- Work to be completed:
Please write out exactly the lines that begin at the line containing "Carolina obtiene otra" and run to the end of the records.

- Provided data:
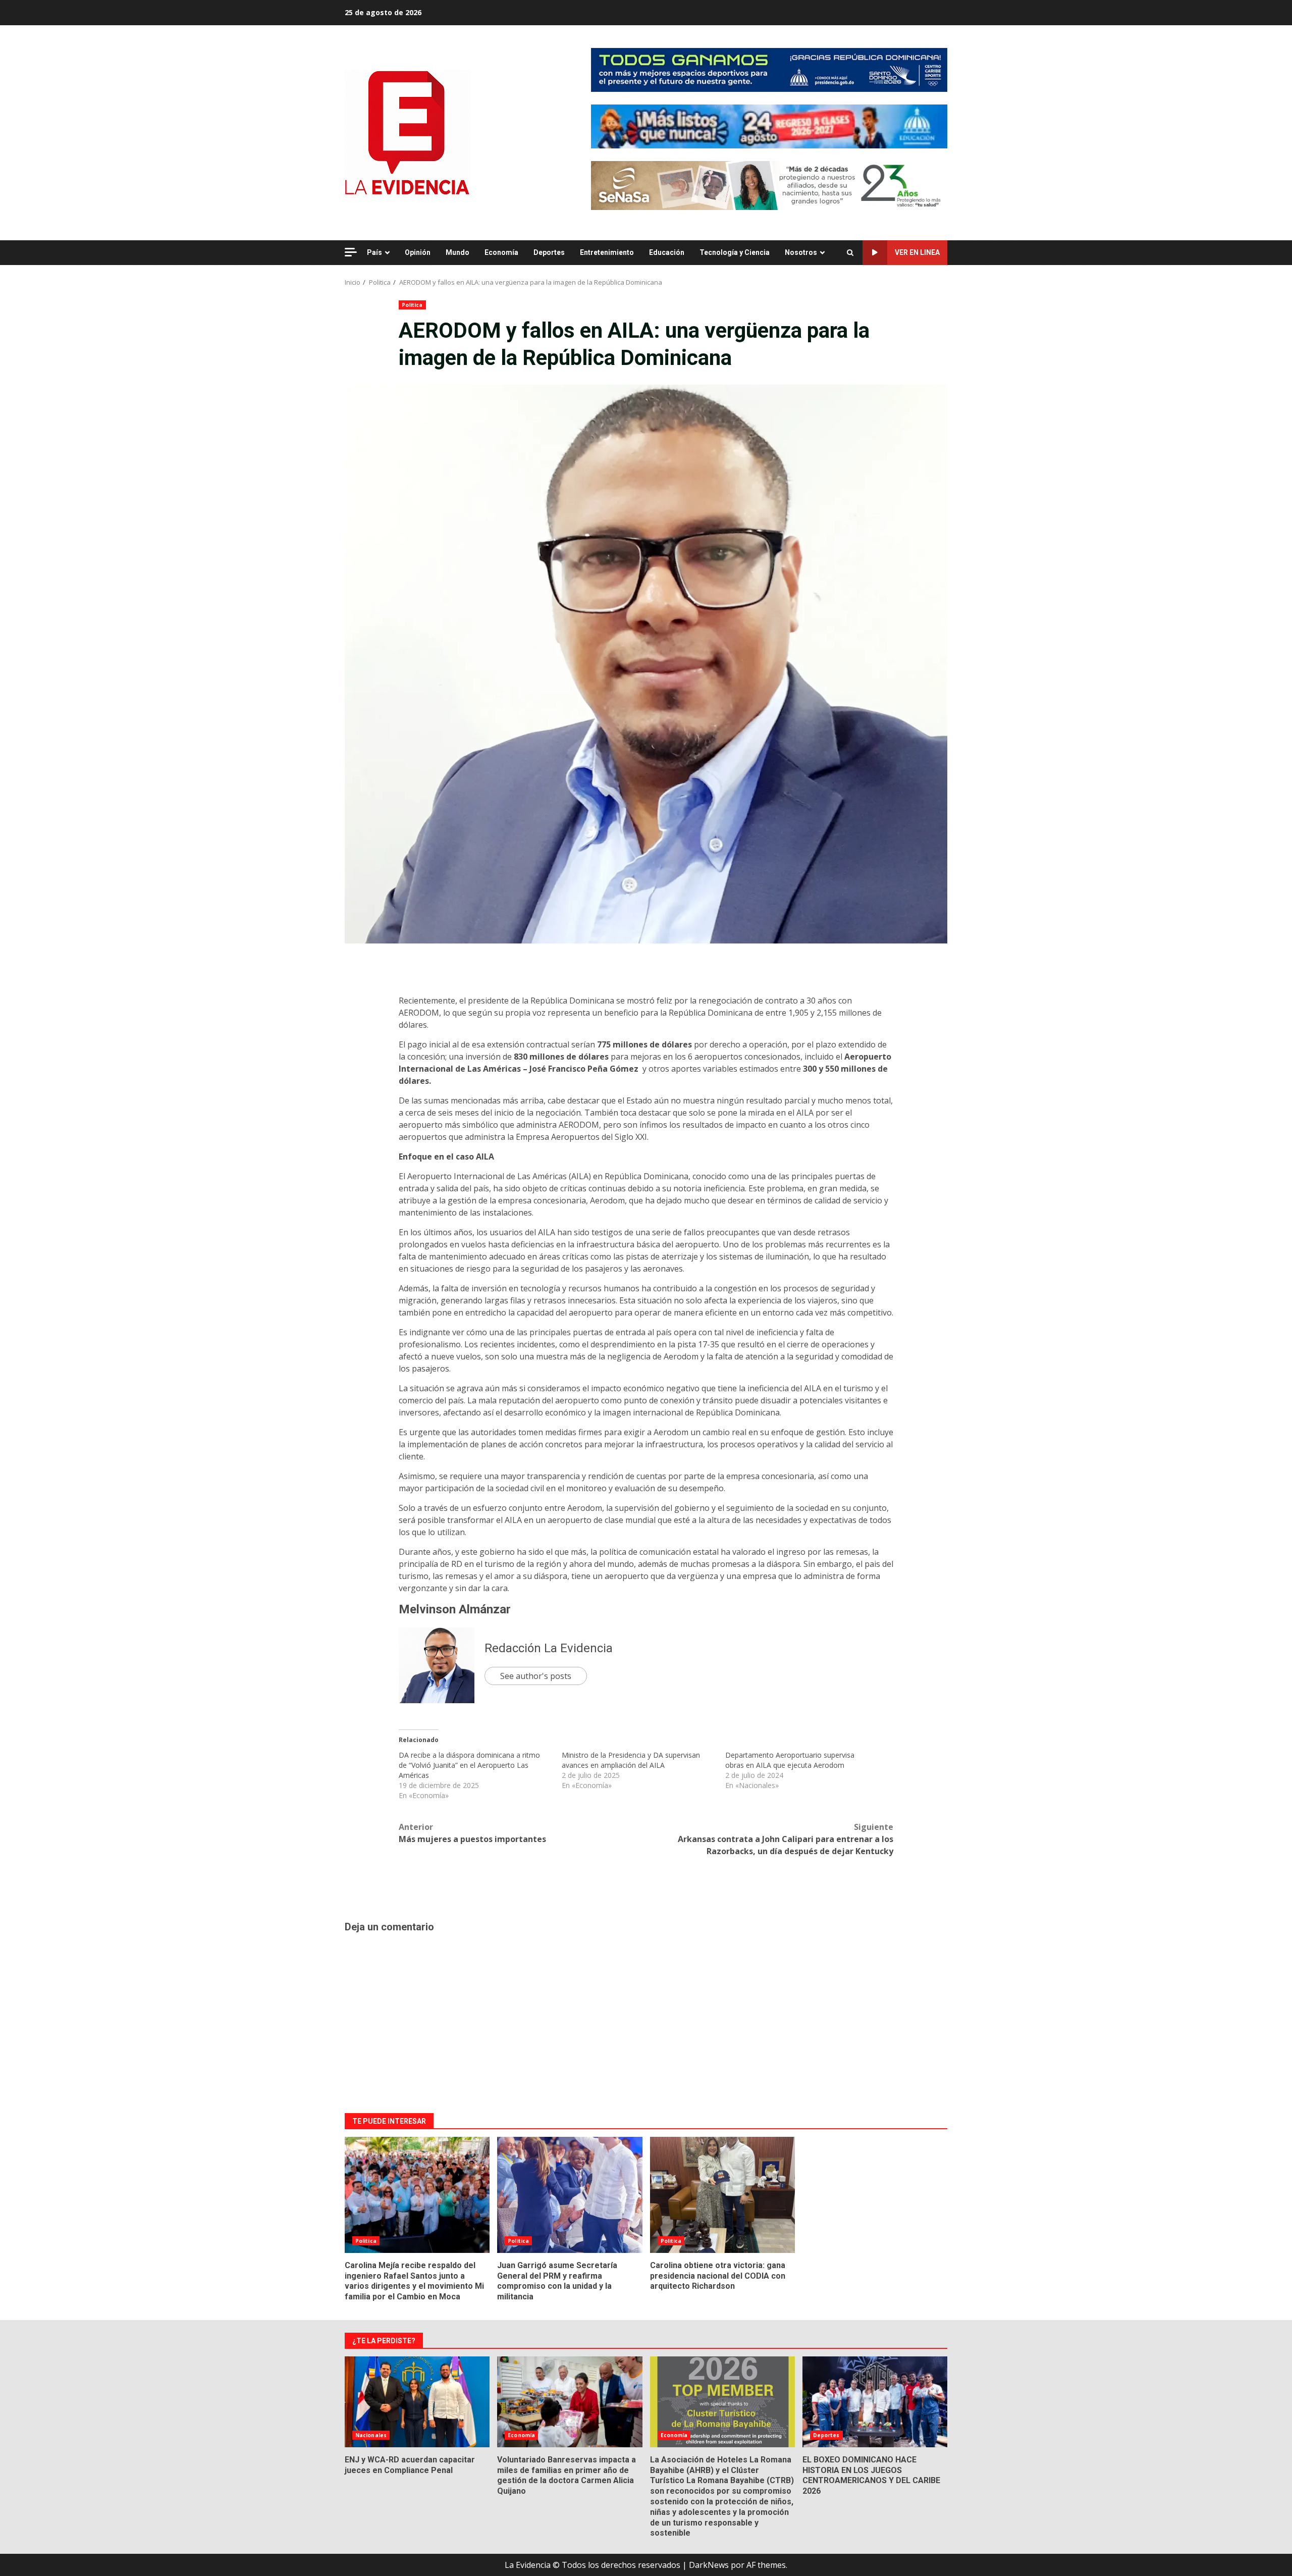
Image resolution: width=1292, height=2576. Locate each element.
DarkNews (709, 2564)
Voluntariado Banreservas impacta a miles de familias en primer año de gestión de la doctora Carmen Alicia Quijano (569, 2401)
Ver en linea (917, 252)
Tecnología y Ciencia (734, 252)
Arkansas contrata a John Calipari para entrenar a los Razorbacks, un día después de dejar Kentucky (785, 1839)
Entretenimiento (607, 252)
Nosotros (801, 252)
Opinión (417, 252)
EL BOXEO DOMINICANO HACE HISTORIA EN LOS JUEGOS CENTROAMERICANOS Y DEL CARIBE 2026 (874, 2401)
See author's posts (535, 1675)
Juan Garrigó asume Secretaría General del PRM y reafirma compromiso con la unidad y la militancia (569, 2195)
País (374, 252)
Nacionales (371, 2435)
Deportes (549, 252)
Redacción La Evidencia (548, 1648)
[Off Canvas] (351, 252)
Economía (501, 252)
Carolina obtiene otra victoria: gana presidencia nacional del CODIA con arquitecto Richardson (722, 2195)
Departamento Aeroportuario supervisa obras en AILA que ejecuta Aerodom (789, 1760)
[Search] (850, 252)
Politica (412, 304)
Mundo (457, 252)
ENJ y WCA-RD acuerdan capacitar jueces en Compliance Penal (417, 2401)
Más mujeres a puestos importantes (472, 1833)
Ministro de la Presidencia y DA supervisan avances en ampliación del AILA (631, 1760)
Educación (666, 252)
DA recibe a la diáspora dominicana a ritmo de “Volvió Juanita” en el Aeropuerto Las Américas (469, 1765)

- Reply:
Carolina obtiene otra victoria: gana presidencia nacional del CODIA con arquitecto Richardson (722, 2195)
Departamento Aeroportuario supervisa obras en AILA que ejecuta Aerodom (789, 1760)
[Search] (850, 252)
Politica (412, 304)
Mundo (457, 252)
ENJ y WCA-RD acuerdan capacitar jueces en Compliance Penal (417, 2401)
Más mujeres a puestos importantes (472, 1833)
Ministro de la Presidencia y DA supervisan avances en ampliación del AILA (631, 1760)
Educación (666, 252)
DA recibe a la diáspora dominicana a ritmo de “Volvió Juanita” en el Aeropuerto Las Américas (469, 1765)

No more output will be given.